Cada año, siempre que celebramos con la Iglesia y en la Iglesia la fiesta de Todos los Santos y la Conmemoración de todos los fieles difuntos, reconocemos y actualizamos dos verdades fundamentales que afectan al destino del hombre; ¡al futuro y al presente de nuestras vidas! ¿A dónde camina el hombre a través del tiempo y de la Historia? ¿Sólo y definitivamente a la muerte? ¿Su fin es la muerte, o la vida?: ¿una vida que vence a la muerte? Son preguntas que brotan de lo más íntimo de la experiencia de la fragilidad y de la debilidad del ser humano y de la toma de conciencia de su impotencia para determinar y dominar el devenir del tiempo y de sus circunstancias. ¡El hombre no es el señor primero y último de la Historia! Ninguno de nosotros ni es, ni se siente capaz de predecir y de asegurar su futuro. En la fiesta de Todos los Santos brilla la respuesta a esta pregunta radical: ¡la verdad de los santos! O, dicho de otro modo, la verdad de la santidad de Dios.
Sí, nuestros antepasados, los que nos han precedido en el signo de la fe, forman ya parte de la asamblea festiva de todos los santos, nuestros hermanos, que, siguiendo desde el principio al Hijo, el Cordero degollado, han ido iluminando el camino de su Iglesia en la peregrinación por este mundo, amparados por su Madre, la Virgen María, la Reina de todos los santos: apóstoles, mártires, confesores, vírgenes, santos varones y santas mujeres, que la Iglesia ha ido canonizando a lo largo de los siglos. Hay otros muchos santos, ¡innumerables!, de los que no conocemos sus nombres. Poseemos la certeza de que también ellos participan de esa ciudadanía del cielo que vive de la alegría de saberse amados eternamente por Dios que es Amor: ¡que es el Amor! ¿Por qué a nuestros niños y adolescentes, en estos días de Todos los Santos, en vez de ofrecerles e imponerles, incluso pedagógicamente, experiencias tenebrosas y atemorizadoras de figuras y símbolos de poderes oscuros y ocultos, sembradores de miedo y de muerte, no les acercamos al horizonte esplendoroso del cielo en el que habitan los santos, los grandes amigos de Jesús, gozando de la gloria de Dios? Cada vez nos llegan más noticias de jóvenes que se suicidan. ¿Qué nos está sucediendo? ¿Por qué no mostrarles a los santos como modelos e intercesores para enfrentarse con la vida y las cruces que la acompañan?

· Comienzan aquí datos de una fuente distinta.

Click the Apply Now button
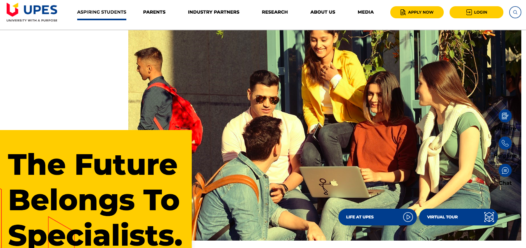The width and height of the screenshot is (526, 248). pos(417,12)
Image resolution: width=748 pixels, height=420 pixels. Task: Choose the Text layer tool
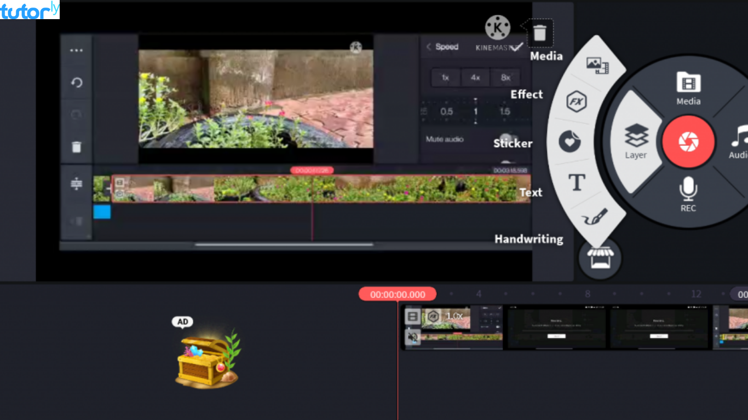click(577, 183)
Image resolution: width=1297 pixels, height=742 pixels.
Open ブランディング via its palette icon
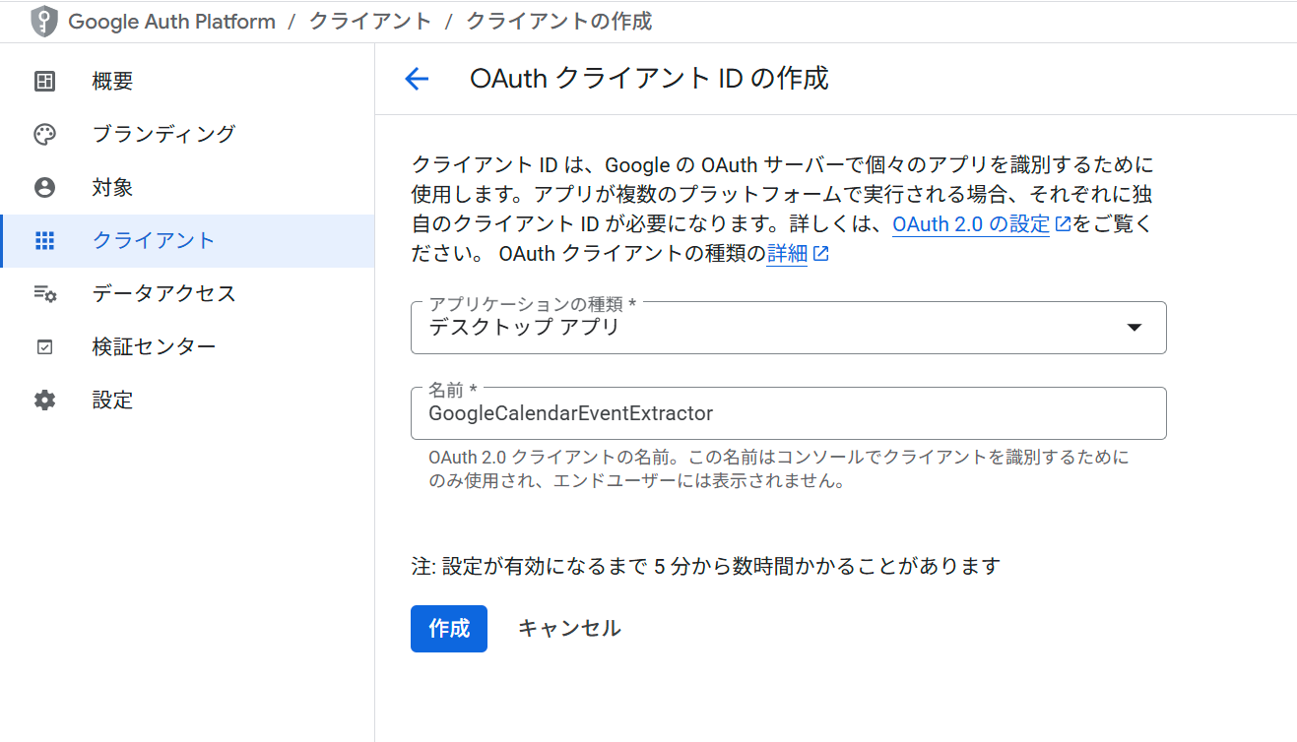(x=44, y=134)
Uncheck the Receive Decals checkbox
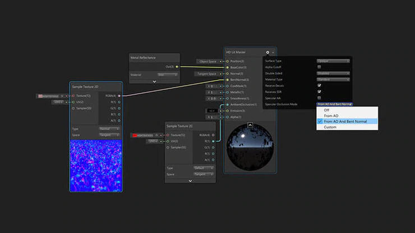Viewport: 415px width, 233px height. tap(319, 86)
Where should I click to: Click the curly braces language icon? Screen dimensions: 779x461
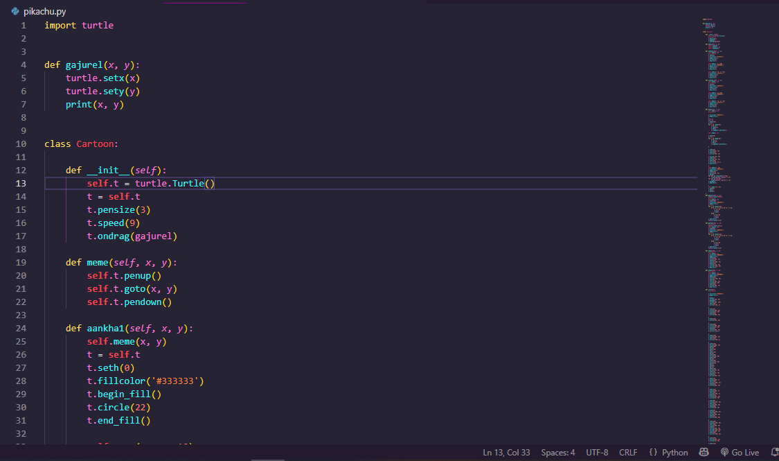(653, 452)
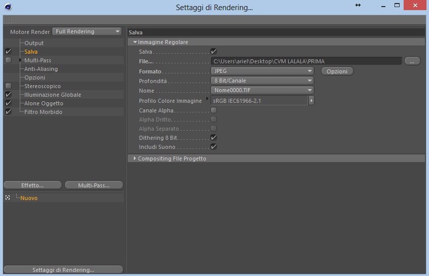The image size is (429, 276).
Task: Open the Motore Render dropdown
Action: tap(87, 31)
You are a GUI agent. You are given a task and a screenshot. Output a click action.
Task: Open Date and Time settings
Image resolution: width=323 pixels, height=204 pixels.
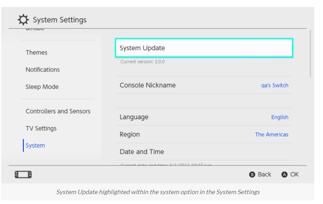click(204, 152)
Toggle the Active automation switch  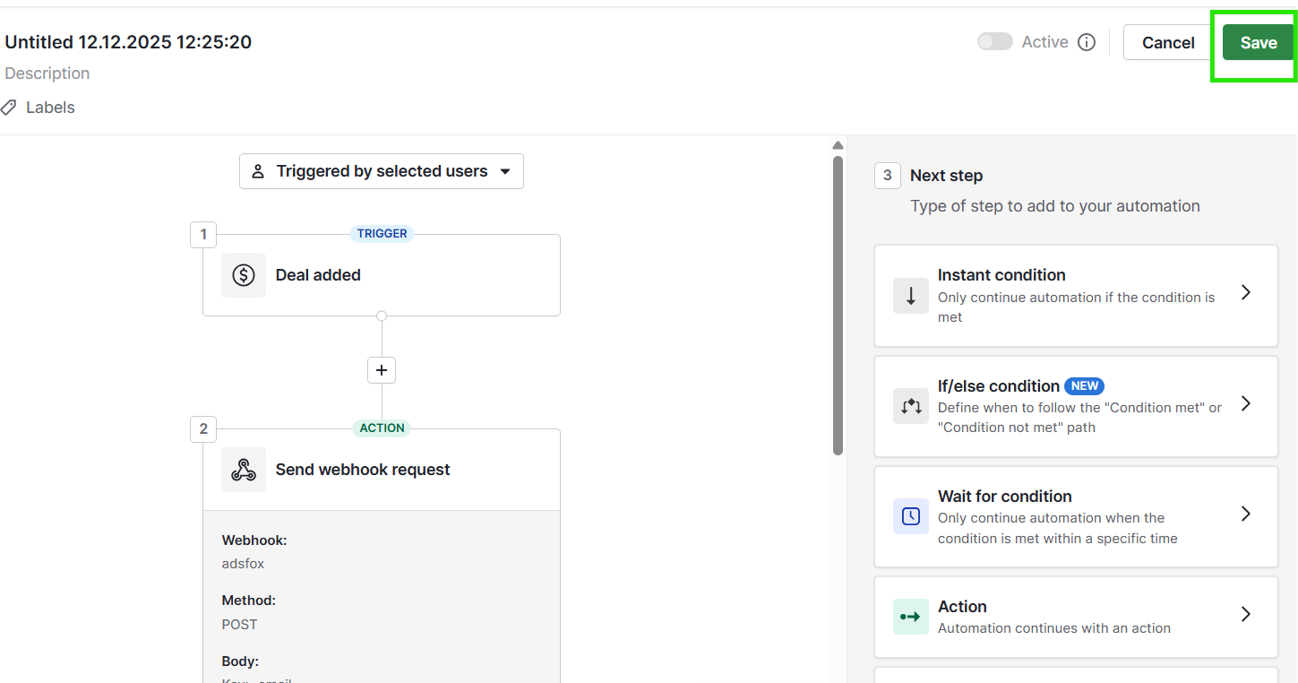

La respuesta a los desafíos del presente se encuentra también en la verdad de los santos. El Concilio Vaticano II renovaba la permanente enseñanza de la Iglesia sobre la vocación del hombre sobre la tierra que no es otra que la vocación universal a la santidad. Cristo ha abierto el camino definitivo para reconocerla, recuperarla y vivirla. De nuevo, un año más, en el que las incertidumbres de cara al futuro de la sociedad y de la Humanidad se mezclan tantas veces con nuestras inseguridades personales y familiares, los santos nos invitan a mirar al cielo, a un cielo que se puede y debe ir preparando y anticipando en la tierra siguiendo el camino de la santidad.
Y ¿qué ocurre con los que aún siendo fieles, fieles difuntos, no obstante, en las opciones concretas de su vida la apertura interior y última a la verdad y al amor de Dios se ha empañado con nuevos compromisos con el mal, en los que hay mucha suciedad que recubre la pureza, de la cual queda, sin embargo, la sed y que, a pesar de todo, rebrota una vez más desde el fondo de la inmundicia y está presente en el alma? Pues, como enseña genialmente el Papa Benedicto XVI, habrán de pasar por el purgatorio: por «el ser purificados mediante el fuego en el encuentro con el Señor, Juez y Salvador». Para con ellos -muchas veces se trata de nuestros seres más queridos-, nos queda una obligación de verdadera caridad cristiana: hacerles llegar nuestra oración.